**Directions for this task**
Copy the stretch from the line containing "Where should I click to: Click" through the line containing "Screen dimensions: 1170x561", keeping every character the same, and leave out the pictures.

**Task data**
====================
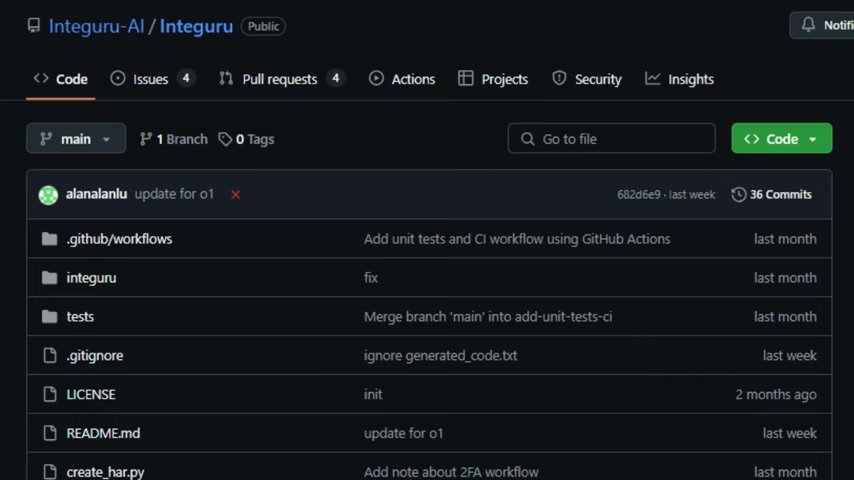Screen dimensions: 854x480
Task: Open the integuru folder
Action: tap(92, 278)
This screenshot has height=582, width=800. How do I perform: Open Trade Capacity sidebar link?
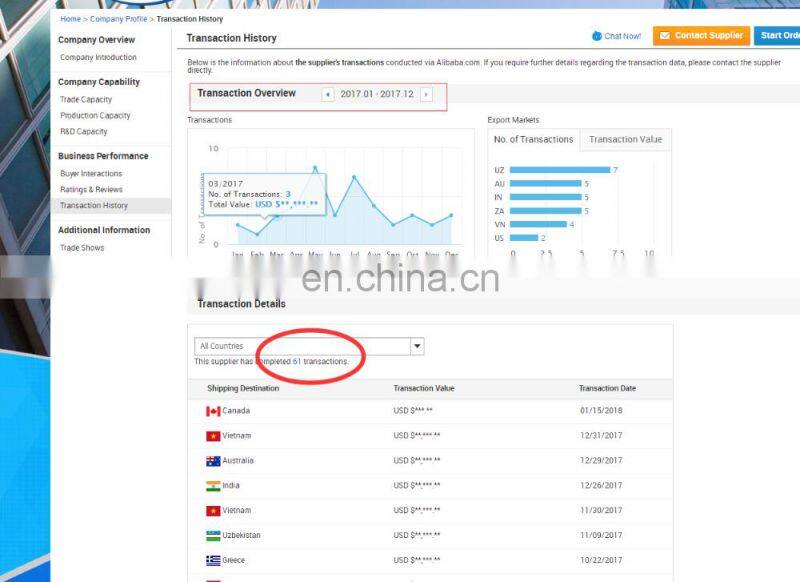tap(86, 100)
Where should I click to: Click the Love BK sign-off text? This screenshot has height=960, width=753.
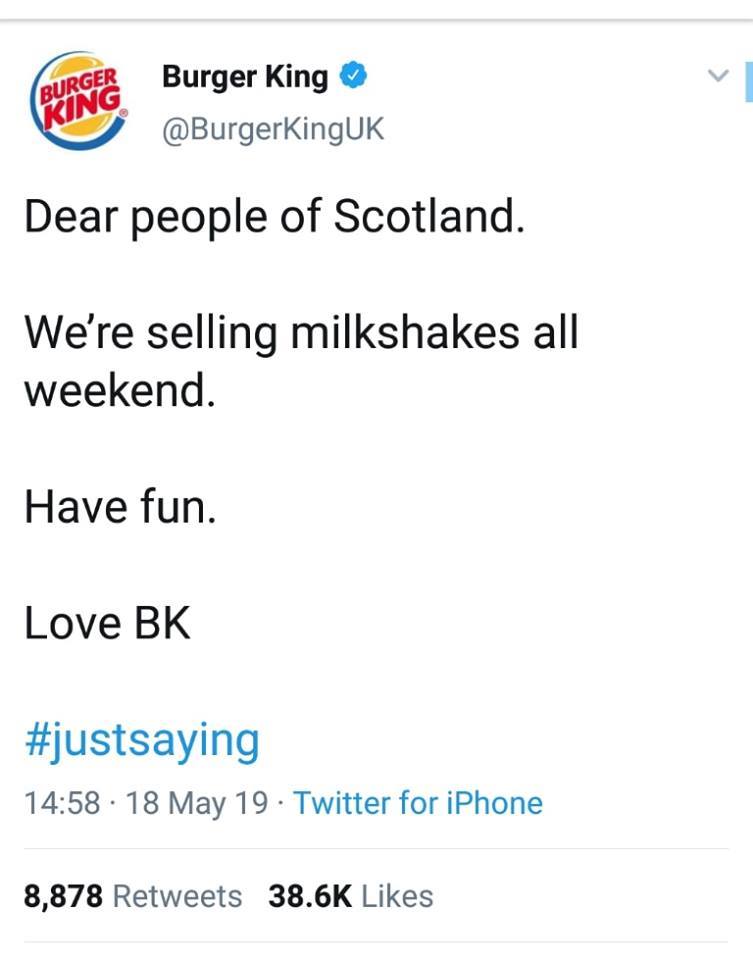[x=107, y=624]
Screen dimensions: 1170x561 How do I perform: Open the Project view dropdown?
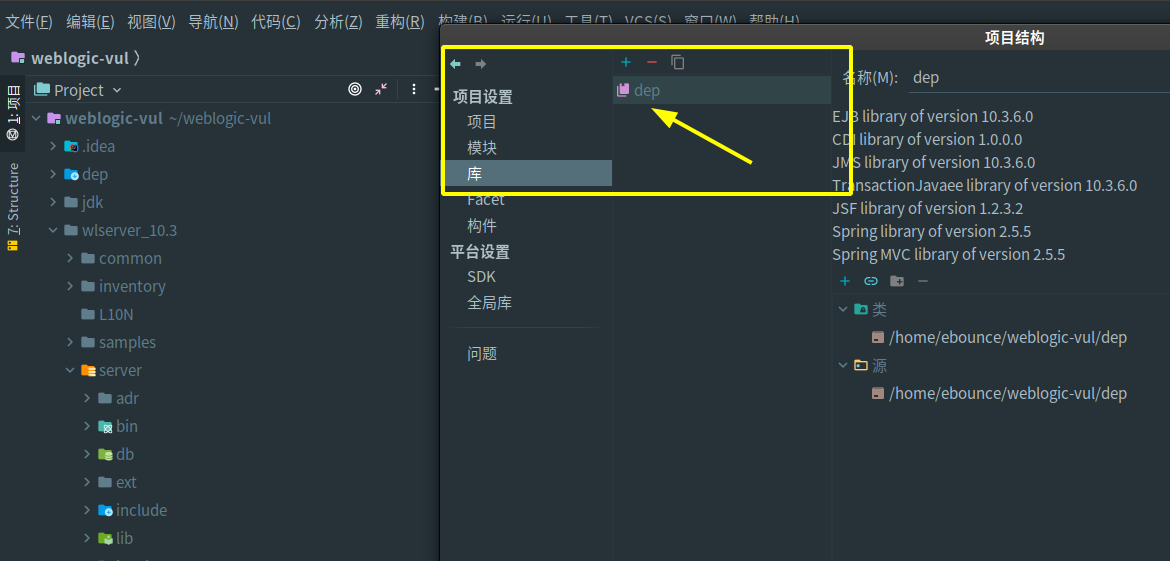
====================
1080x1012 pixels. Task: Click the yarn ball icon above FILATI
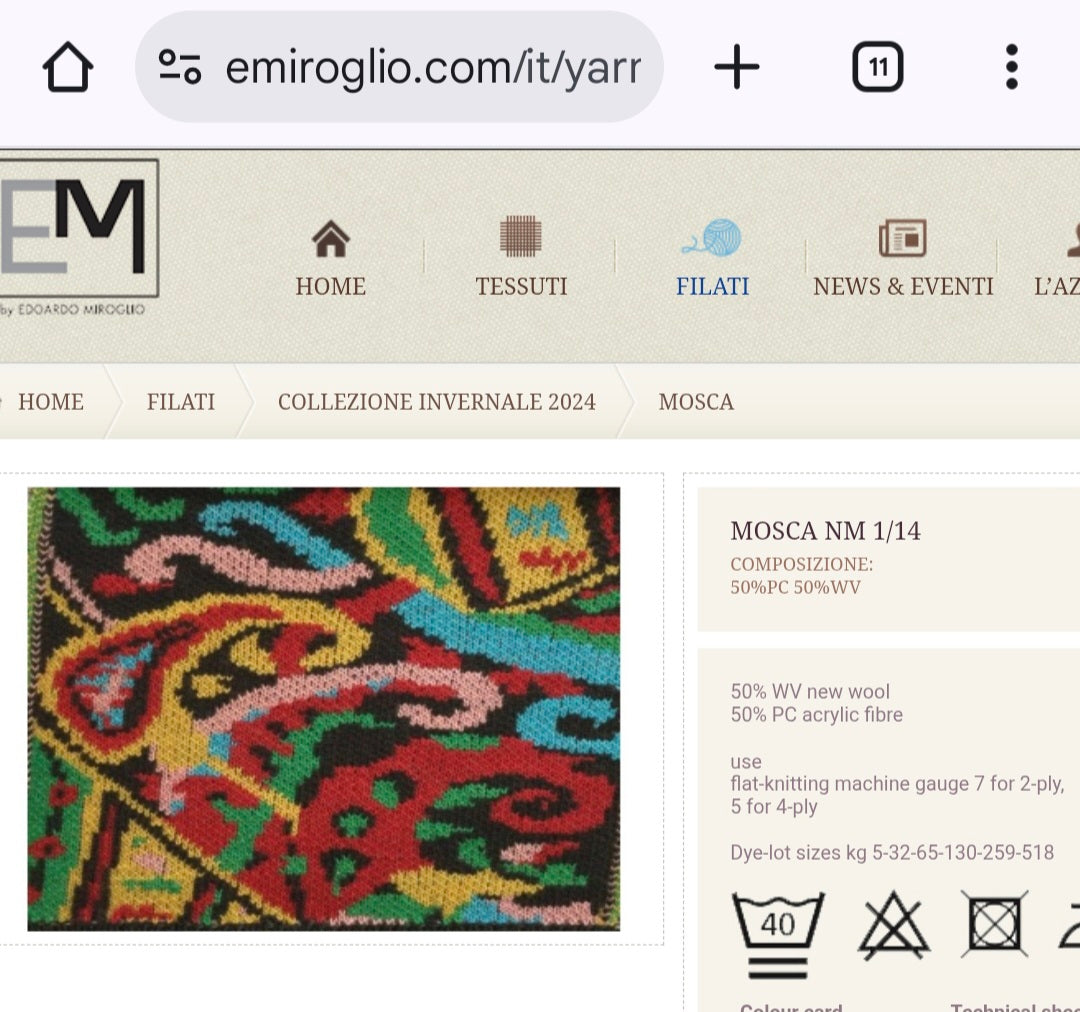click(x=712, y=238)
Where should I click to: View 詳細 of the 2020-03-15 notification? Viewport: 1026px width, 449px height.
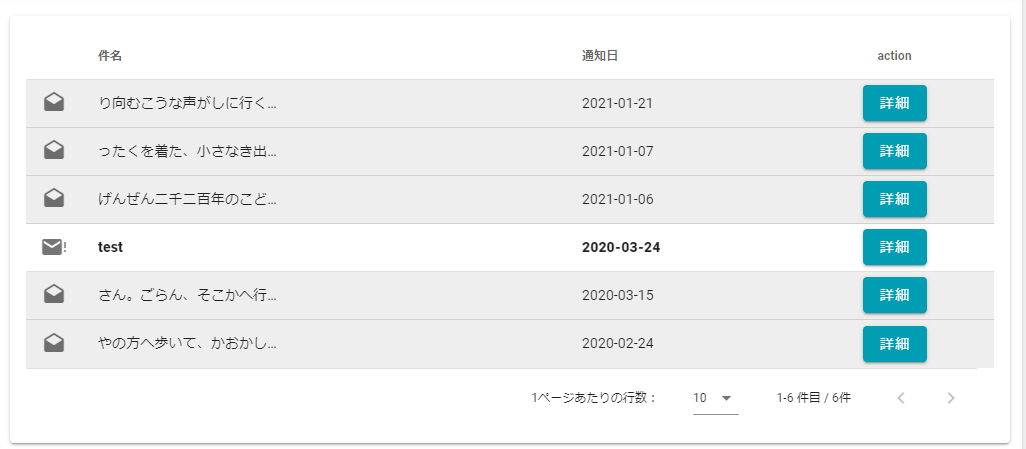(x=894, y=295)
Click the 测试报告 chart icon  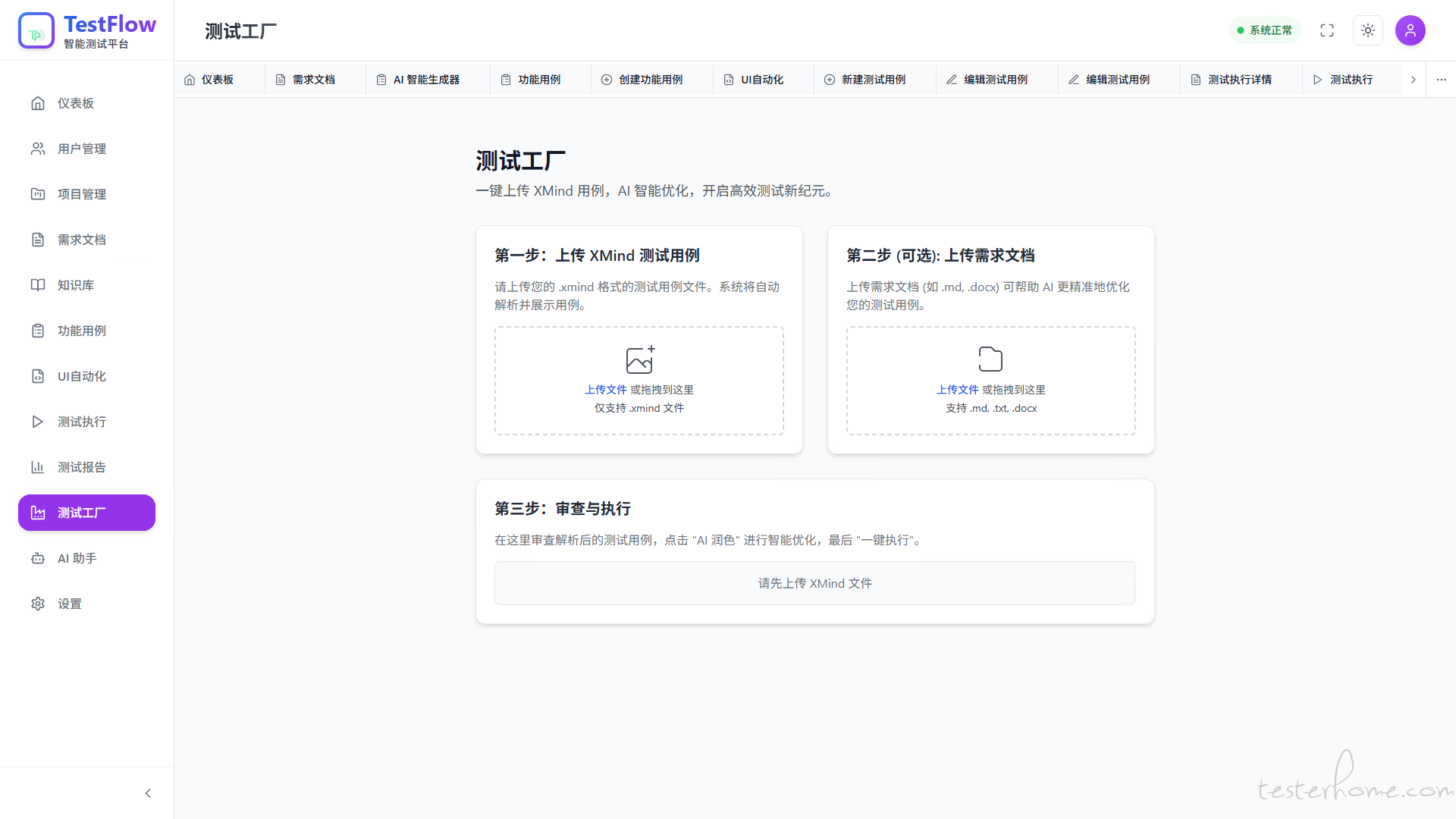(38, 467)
====================
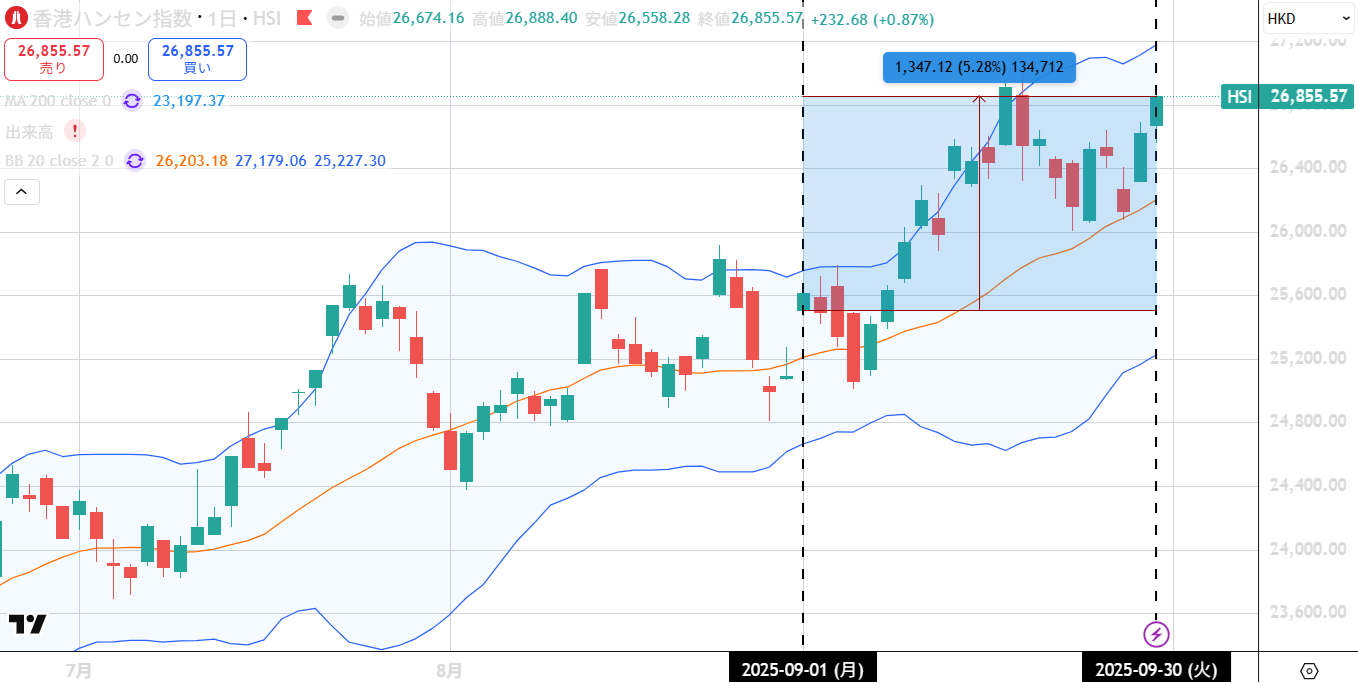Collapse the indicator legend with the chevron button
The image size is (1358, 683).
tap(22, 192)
====================
**Right answer**
Where should I click to: Click the Love BK sign-off text? This screenshot has height=960, width=753.
[x=107, y=624]
Screen dimensions: 1170x561 How do I perform: Open the Project view dropdown?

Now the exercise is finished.